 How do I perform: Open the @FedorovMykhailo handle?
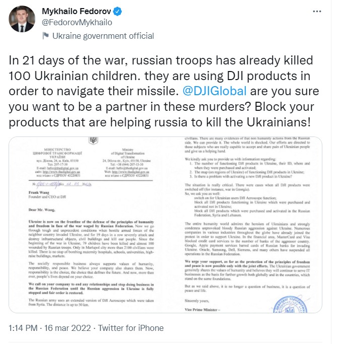point(73,23)
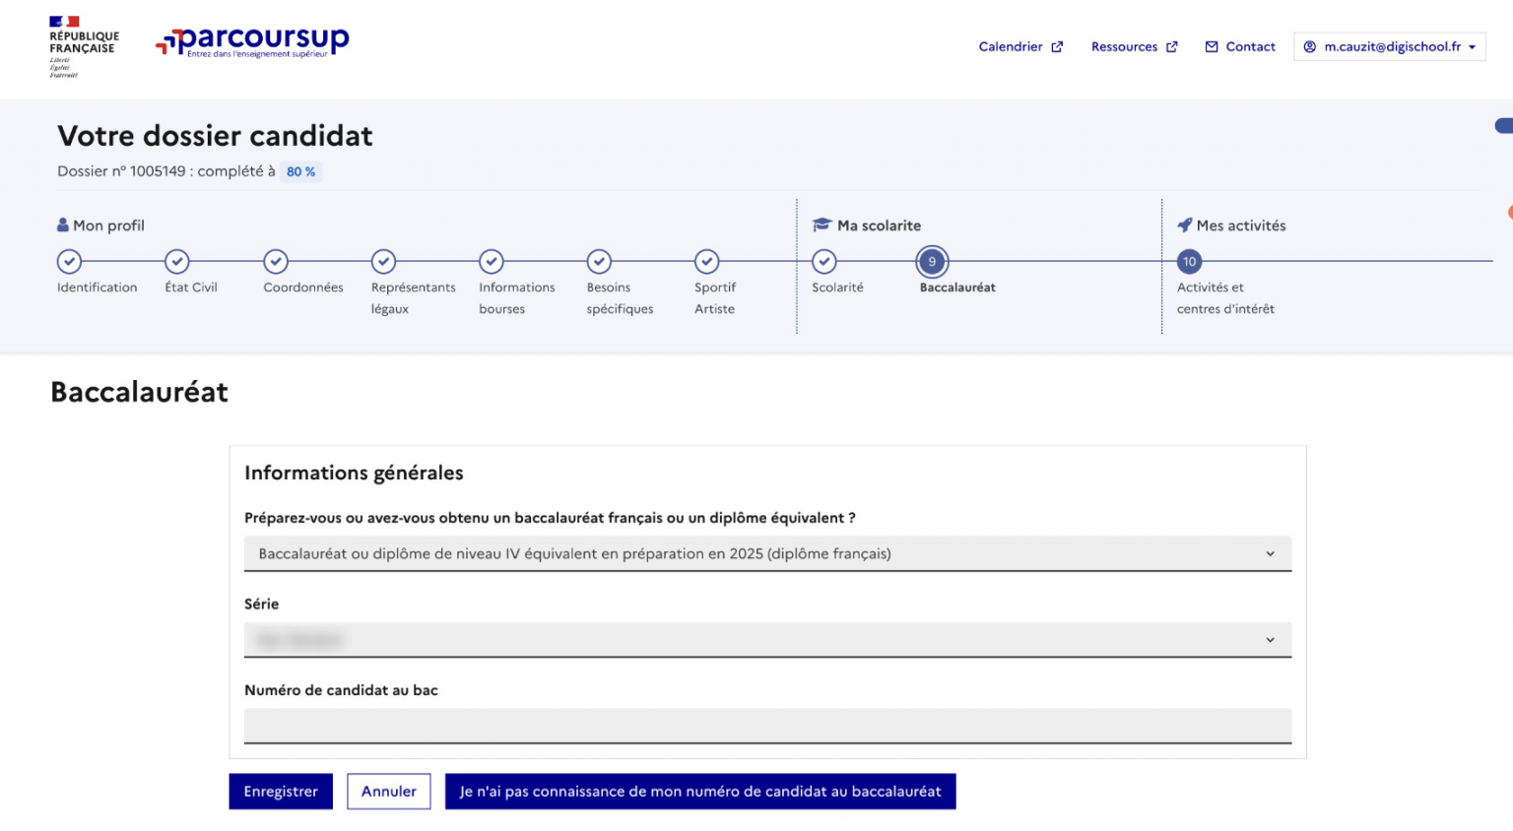Click the Identification completed checkmark
1513x831 pixels.
click(x=69, y=262)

------------------------------------------------

### Try it:
Please transcribe each line above exactly, but leave the images out.

### Your response:
 How do I perform: Open the @FedorovMykhailo handle?
point(73,23)
Click the Identification completed checkmark
1513x831 pixels.
click(x=69, y=262)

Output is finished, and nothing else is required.